Slow progress: UK to miss legal air pollution targets

The UK government is likely to miss four out of five of its legal targets for air pollution, new government data shows. 

It puts more pressure on the government to increase the rate of progress, which could mean tougher requirements to force through low-emission zones and reduce car use.

The 2018 National Emission Ceilings Regulations set legally binding emission reduction targets for 2020 and 2030 on a number of harmful air pollutants. 

According to the new government data, which has been analysed by environmental lawyers ClientEarth, the UK is set to miss these 2030 targets for four out of the five emissions. 

Based on current progress, the government is to miss the targets for sulphur dioxide (SO2) by 57%, fine particulate matter (PM2.5) by 45%, and ammonia and nitrous oxides by 20%.

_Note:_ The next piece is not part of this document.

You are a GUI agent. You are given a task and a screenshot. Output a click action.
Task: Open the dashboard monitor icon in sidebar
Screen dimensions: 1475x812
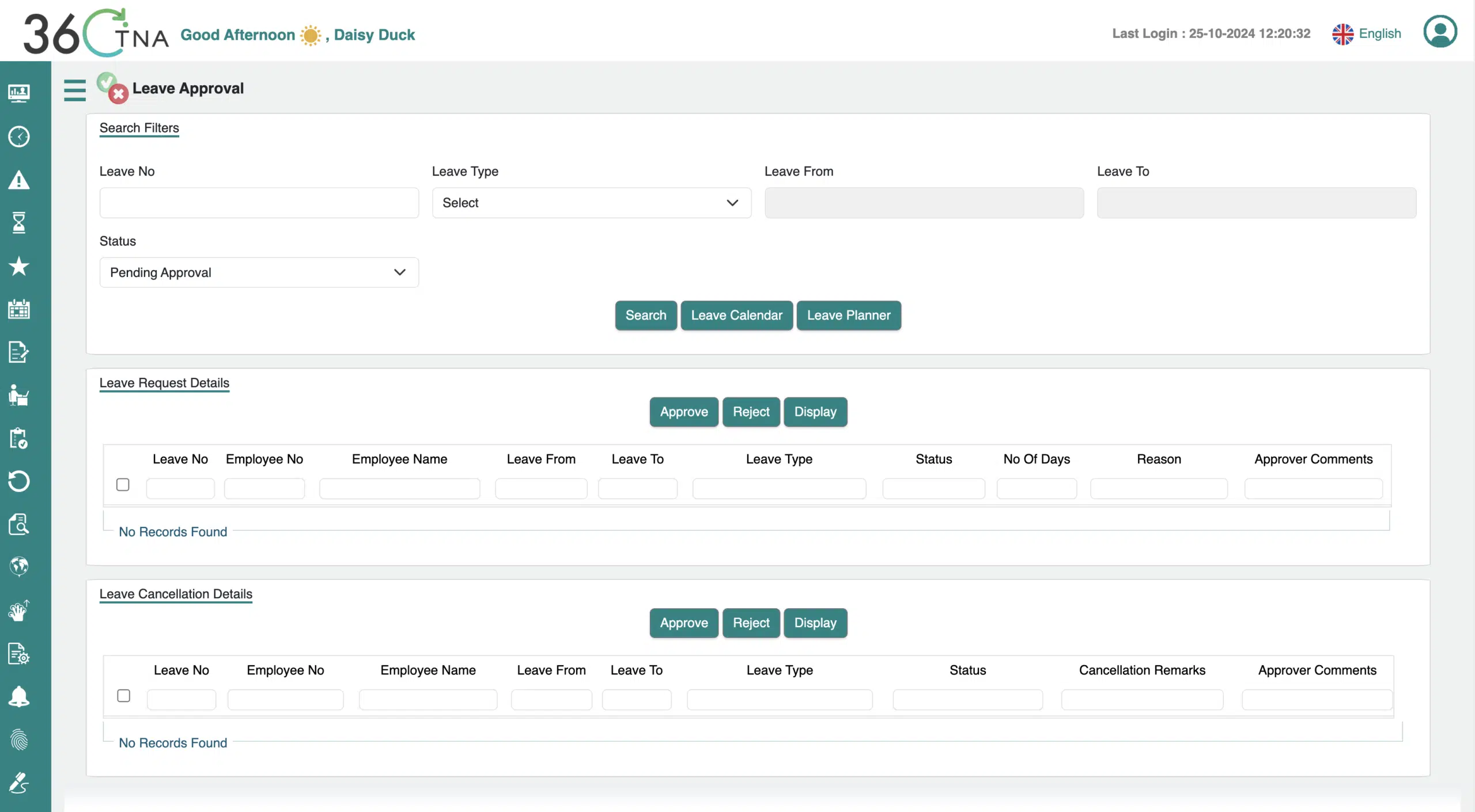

The data also suggest that the UK has missed its 2020 emissions reduction targets by 12% for PM2.5 and 7% for ammonia, although final emissions data for 2020 will be released in 2022.

The law now requires the government to review its strategy for tackling these pollutants, which is currently set out in the UK’s 2019 Clean Air Strategy, within the next 18 months.

Katie Nield, lawyer at environmental law charity ClientEarth, said: “Once again, the government is falling short of its legal obligations to reduce pollution. Ministers have been lauding the UK’s Clean Air Strategy as ‘world-leading’ but they are not living up to it.

“Now the government is under a legal obligation to revamp its strategy to tackle major emissions sources like road transport but also agriculture and domestic heating – people’s health is on the line.

“They are so far off track that a serious rethink is needed. The government should not have to be dragged to the courts yet again to force it to live up to legal commitments to clean up the air.”

Earlier this month the European Commission, the Court of Justice of the European Union (CJEU) ruled that the UK has ‘systematically and persistently’ exceeded legal limits for dangerous nitrogen dioxide (NO2) since 2010.